Snow Ball by A. R. Gurney Jr. (Arbor House: $15.95)
As author laureate of the upper-middle class, Gurney is restrained, rational and perhaps a tad bland for readers accustomed to a higher emotional pitch, but he's absolutely true to the well-educated, mannerly, slightly out-at-the-elbows characters he celebrates. They're men whose suede patches are applied after their Harris tweed jackets begin to fray; women who never wear heels with jeans; who together started dancing school at 10, the boys in white gloves, the girls in knee socks and Mary Janes.
Children in that dancing school had to be approved by committee. Grown up, these people administer trust funds, marshall great forces of volunteers, work in family firms, and go back to class reunions looking relatively unchanged. They're the ones who put together the alumni notes for the college magazine, who keeps Brooks Brothers in business, who remember how to make a perfect martini and feel guilty whenever they invade capital. When they suffer, they tend to keep their misery to themselves.
Two Last Names
They're not necessarily named Muffie and Skip; both sexes often have two last names. As a result of these subtle differences from the general population, they are often misunderstood and satirized by readers and writers attuned to more flamboyant display. Until now, they haven't really had a writer all their own since J. P. Marquand.
This particular coterie lives in Buffalo, N.Y., where their ancestors settled when Buffalo was known as "The Queen City of the Great Lakes." Despite a wretched climate, a cultural life second to dozens, and a general air of decline, they have not moved away. Gurney's people believe in holding the fort, not letting down the side, keeping the family place up. If they don't, who will?
Middle-aged, sadder and wiser, Cooper Jones commits himself to reviving the Snow Ball, an annual dance held during the holiday seasons just after World War II and since abandoned.
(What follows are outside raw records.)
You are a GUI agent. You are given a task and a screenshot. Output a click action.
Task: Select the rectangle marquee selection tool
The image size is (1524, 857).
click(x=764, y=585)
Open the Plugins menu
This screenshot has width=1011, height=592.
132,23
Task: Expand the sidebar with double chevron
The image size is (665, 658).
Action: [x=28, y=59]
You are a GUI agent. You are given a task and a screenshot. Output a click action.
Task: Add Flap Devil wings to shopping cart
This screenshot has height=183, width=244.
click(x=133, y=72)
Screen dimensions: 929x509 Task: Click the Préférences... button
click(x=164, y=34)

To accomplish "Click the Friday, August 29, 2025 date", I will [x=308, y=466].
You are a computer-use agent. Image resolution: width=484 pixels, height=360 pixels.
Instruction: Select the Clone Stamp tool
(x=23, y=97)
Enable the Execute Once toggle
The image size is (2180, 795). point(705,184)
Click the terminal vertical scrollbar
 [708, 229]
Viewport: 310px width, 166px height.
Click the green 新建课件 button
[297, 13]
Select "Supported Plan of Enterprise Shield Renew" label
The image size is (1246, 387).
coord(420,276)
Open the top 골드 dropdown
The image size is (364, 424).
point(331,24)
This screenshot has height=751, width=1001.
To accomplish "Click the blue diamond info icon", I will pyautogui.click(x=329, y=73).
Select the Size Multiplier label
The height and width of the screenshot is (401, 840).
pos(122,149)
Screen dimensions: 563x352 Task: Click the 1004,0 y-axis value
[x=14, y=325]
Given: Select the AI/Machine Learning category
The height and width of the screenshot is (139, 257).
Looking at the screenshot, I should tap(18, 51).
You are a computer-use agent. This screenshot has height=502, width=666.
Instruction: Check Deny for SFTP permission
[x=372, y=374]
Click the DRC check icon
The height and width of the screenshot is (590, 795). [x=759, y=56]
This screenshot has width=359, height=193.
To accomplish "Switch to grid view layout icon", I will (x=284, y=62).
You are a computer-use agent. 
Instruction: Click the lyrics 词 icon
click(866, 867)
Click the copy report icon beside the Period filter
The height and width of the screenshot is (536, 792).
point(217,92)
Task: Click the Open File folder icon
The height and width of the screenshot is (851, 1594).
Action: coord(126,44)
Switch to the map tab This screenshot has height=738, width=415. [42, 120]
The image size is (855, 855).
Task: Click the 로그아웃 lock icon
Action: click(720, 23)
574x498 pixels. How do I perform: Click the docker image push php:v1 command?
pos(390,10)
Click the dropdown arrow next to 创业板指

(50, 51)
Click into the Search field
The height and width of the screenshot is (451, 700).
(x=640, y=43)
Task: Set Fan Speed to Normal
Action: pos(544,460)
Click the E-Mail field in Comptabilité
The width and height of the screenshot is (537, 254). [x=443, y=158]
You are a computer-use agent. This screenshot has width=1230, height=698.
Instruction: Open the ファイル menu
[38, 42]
He's persuaded to act by Lucy Dunbar, a friend from those far-off dancing school days. Buffalo's decrepit George Washington Hotel, a once grand downtown landmark, is part of an urban renewal project and the site of a Winterfest to be run by Buffalo's new ruling elite, a coalition composed of current movers and shakers, none of them Old Guard.
In a sentimental mood following his 50th birthday party, Jones agrees to approach the Winterfest Committee with Lucy's counter proposal: that Winterfest may be fun, but it can't possibly have the cachet of the grand parties in the old ballroom. Lucy wants to convince the two best dancers of their high school years, Jack Daley and Kitty Price, to return for a reenactment of their youthful triumphs. She considers the facts that Daley is now lieutenant governor of Indiana and Kitty married to her third husband living in Florida as surmountable obstacles. She's convinced that both will drop everything to attend if assured the other will be there. Kitty, the most glamorous and wealthiest girl in town, was Jack's true love, unattainable because Jack was poor, Irish and from the wrong side of town. Lucy Dunbar, recently divorced, is an incurable romantic.
As the plans proceed, the novel goes backward to the wonderful order and innocence of life in Buffalo before the turbulence of the 1960s, to a tranquil era impeccably re-created by Gurney with his flawless sense of the manners and mores of the period. In planning the Snow Ball, Cooper and Lucy Dunbar are forced into intimacy and enjoy an inevitable but discreet affair, quite understandable in its context. Cooper's wife Liz is a bit remote since becoming a family counselor, and Cooper's present life is lonely, a touch too modern for his taste. He sees the re-creation of the Snow Ball as a way of reviving "the sounds and rhythms of his old domestic dance with Liz," now echoing only faintly through their empty house, their deserted life. "Maybe he wanted to bring back Jack and Kitty as a way of reconfirming that such a dance could still be done."
Caught up in her new and larger responsibilities, Liz is skeptical, sarcastic and impatient. Lucy understands Cooper's nostalgia; understanding becomes affection, and affection adultery--low-keyed, tentative, not altogether successful, but adultery all the same.
There are tensions and suspense appropriate to the problem. Will Jack Daley's political commitments allow him to come? Will Kitty's stodgy new husband encourage her to fly from Florida to Buffalo to dance with an old flame? Will Liz discover Cooper's infidelity? Will the old dancing school alumni buy tickets and will the organizers of the official Winterfest cooperate? That's the plot; while it's not calculated to keep you on the edge of your seat, it will hold you snuggled in an armchair, because it's not only about what might have been and what tricks time plays, but also about caste, class and social change. Those are all good solid themes; Gurney's characters are good solid citizens.